In The Appeal John Grisham attacks the dirty subject of judicial elections. The books centers on a corporation that poisons a local town, loses a big civil judgment and then does what any mega-corporation would do...it finances the campaign of an appellate judge, gets the judge on the bench, who then rules in favor of the corporation wiping out the judgment. The book is a strong indictment of our system of selecting judges and the practice of judges ruling on matters for companies that financed their campaigns. This played out in real life in the Supreme Court case Caperton v. Massey (incidentally, Massey, the corporate defendant in the case is the company responsible for the recent horrific mine accident in West Virginia).
These corporate shenanigans are playing out in Maryland right now, although the case does not involve judicial election.
Perdue Chicken is one of the largest corporations headquartered in Maryland. Problem is that they are accused of polluting the waters along the Eastern Shore. Local residents who wanted take on the corporate giants found support at the University of Maryland Law School Environmental Law Clinic who have filed lawsuits against Perdue for violating the Clean Water Act. Perdue, of course was satisfied to allow the legal process to run its course, and to prove its case in court. Not quite.
Perdue was incensed. It went to the people that it financed into seats in the legislature and complained that law students at a publicly funded university were using government money to hold Perdue accountable for environmental crimes. The legislature sprung into action.
Apparently with a straight face, the legislature demanded that The University of Maryland produce a list of all plaintiffs represented by the law school clinics. The legislature went further and threatened to withhold funding for the school unless the clinics revealed information arguably subject to attorney/client privilege. Just to be clear. The legislature was threatening to withhold money from a law school in order to intimidate the school so that it might stop bringing lawsuits on behalf of Maryland residents suffering from alleged pollution caused by violations of the Clean Water Act by Perdue.

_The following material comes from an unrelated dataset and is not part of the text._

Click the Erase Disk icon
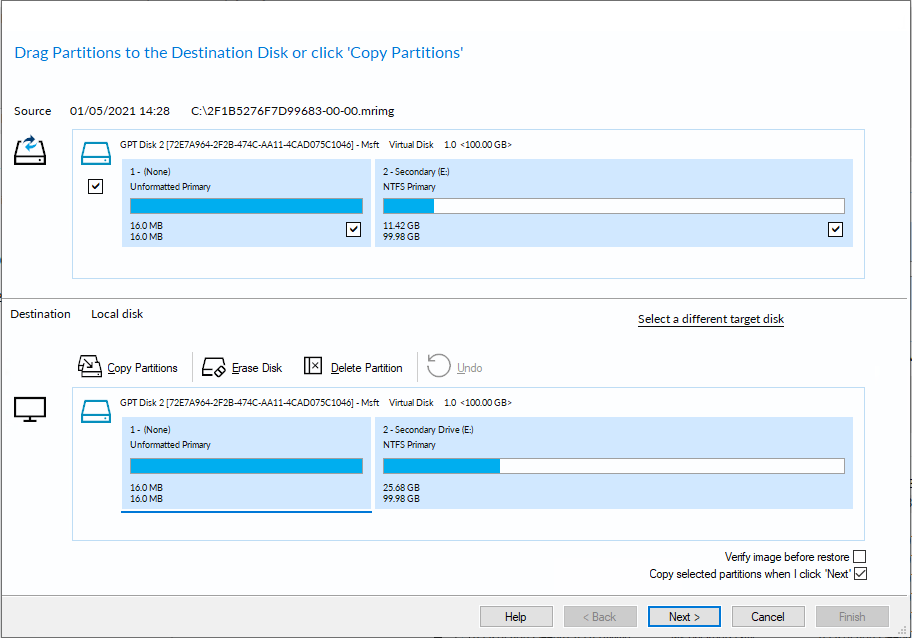Viewport: 912px width, 638px height. click(214, 367)
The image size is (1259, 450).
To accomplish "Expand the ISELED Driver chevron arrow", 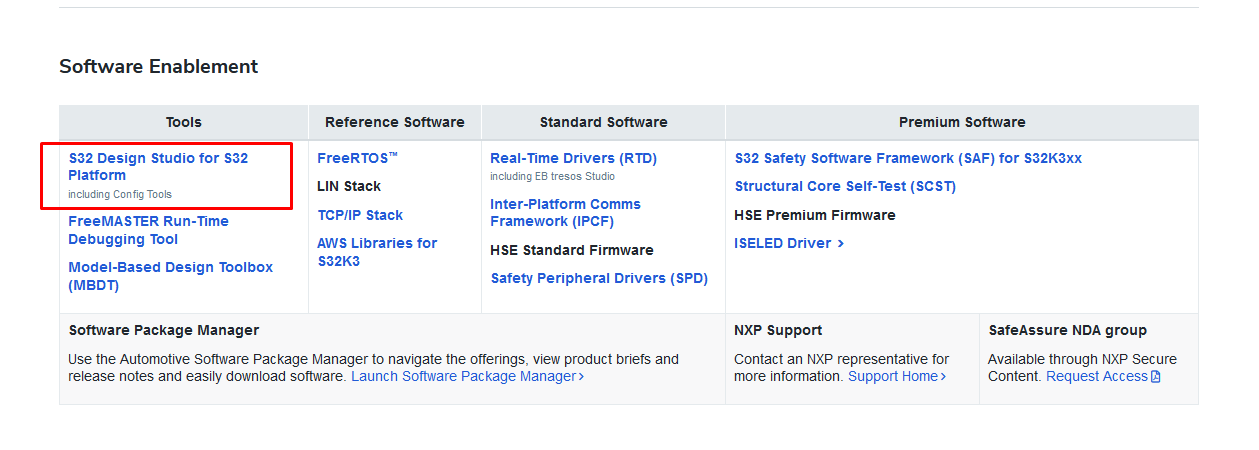I will pyautogui.click(x=841, y=243).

Apparently, a compromise was reached. The threat of withholding money was removed from the bill. The University of Maryland now merely has to provide a narrative of non-privileged information about the cases handled by the Environmental Law Clinic. Again, just to be clear. The state legislature is now going to get a list detailing the actions of the work of one single law clinic all because the students there had the audacity to accuse a large Maryland corporation of violating the law. It honestly could have come straight out of a Grisham novel.
I went to law school at the Benjamin N. Cardozo School of Law. Granted, it was a private law school, so this specific type of government heavy-handedness would not exactly work. But similar abuses are easy to imagine. Cardozo's Innocence Project has helped free hundreds of wrongfully accused convicts, some of whom were imprisoned from cases that embarrass the prosecutors' offices. Imagine if the New York City government told Cardozo's dean it would no longer hire any Cardozo students unless Cardozo ceased affiliation with the Innocence Project. Cardozo's Tax Clinic represents low-income taxpayers in audits, administrative appeals, United States Tax Court cases, offers in compromise, and other tax collection matters. Imagine if the IRS or State Dept. of Taxation and Finance threatened Cardozo's tax status unless they agreed to stop contesting tax cases.

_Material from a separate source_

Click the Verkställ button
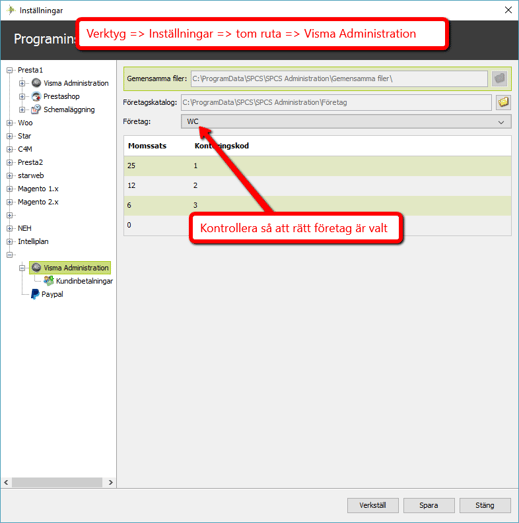The image size is (519, 523). (373, 505)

I am not Keith Olbermann. I do not have a "Worst Person in the World" segment on my blog. If I did, the next few weeks it would be won by every Maryland legislator who even remotely supported this provision. I don't have a fix. I don't have a remedy. All I know is that as a graduate of a law school clinic, and one who beat the State of New York of behalf of an unpopular client, I found this story too disgusting not to blog about.